> [Task prompt]
The lines to repeat are those below from the one containing "Given: Open the More options ellipsis menu" down to the one containing "Viewport: 1165px width, 655px height.", both included; reproduce them exactly and nothing else.

> [Records for this task]
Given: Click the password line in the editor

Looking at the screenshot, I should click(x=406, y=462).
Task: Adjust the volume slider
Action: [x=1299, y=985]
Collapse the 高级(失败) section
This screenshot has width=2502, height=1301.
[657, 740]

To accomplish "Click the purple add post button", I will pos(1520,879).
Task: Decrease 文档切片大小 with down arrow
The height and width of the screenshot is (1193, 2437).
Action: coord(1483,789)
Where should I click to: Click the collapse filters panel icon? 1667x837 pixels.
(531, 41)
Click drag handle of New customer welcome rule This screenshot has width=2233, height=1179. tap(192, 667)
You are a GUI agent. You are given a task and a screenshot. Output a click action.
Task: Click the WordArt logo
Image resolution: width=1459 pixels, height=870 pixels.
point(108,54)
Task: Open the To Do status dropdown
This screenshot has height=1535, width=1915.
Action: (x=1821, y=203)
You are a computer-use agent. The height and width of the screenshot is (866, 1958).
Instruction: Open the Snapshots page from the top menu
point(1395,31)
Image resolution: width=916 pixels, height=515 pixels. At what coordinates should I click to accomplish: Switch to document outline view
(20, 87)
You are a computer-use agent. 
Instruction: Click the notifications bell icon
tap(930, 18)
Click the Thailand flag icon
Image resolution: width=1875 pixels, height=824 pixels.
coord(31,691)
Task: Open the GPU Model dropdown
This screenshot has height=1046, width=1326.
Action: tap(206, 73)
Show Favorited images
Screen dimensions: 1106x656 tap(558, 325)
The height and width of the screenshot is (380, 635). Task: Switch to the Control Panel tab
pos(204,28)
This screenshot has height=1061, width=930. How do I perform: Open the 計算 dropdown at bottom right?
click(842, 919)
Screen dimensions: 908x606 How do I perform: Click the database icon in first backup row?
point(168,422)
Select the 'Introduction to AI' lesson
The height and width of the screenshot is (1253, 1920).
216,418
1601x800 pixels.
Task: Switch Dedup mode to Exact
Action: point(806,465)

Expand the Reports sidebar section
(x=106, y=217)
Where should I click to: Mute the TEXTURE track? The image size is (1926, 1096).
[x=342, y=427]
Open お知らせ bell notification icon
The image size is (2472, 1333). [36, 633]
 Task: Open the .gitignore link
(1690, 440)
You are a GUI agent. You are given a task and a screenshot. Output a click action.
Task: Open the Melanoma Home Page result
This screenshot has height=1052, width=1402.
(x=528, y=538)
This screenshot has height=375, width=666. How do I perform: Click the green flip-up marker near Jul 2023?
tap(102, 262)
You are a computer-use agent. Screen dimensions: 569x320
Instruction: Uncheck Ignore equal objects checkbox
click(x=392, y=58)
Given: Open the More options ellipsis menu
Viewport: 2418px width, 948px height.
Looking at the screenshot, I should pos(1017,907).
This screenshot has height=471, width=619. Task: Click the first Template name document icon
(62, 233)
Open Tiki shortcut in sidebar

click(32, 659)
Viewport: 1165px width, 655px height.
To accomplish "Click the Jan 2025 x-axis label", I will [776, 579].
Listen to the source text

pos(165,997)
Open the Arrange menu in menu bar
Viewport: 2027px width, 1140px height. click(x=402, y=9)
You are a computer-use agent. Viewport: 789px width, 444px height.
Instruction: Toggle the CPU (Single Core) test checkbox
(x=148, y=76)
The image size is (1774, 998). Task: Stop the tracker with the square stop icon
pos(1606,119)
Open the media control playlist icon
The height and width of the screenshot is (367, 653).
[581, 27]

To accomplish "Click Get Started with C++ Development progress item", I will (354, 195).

> [Answer for this exercise]
Given: Open the More options ellipsis menu
Viewport: 2418px width, 948px height.
Looking at the screenshot, I should pos(1017,907).
This screenshot has height=471, width=619. Task: Click the first Template name document icon
(62, 233)
Open Tiki shortcut in sidebar

click(32, 659)
Viewport: 1165px width, 655px height.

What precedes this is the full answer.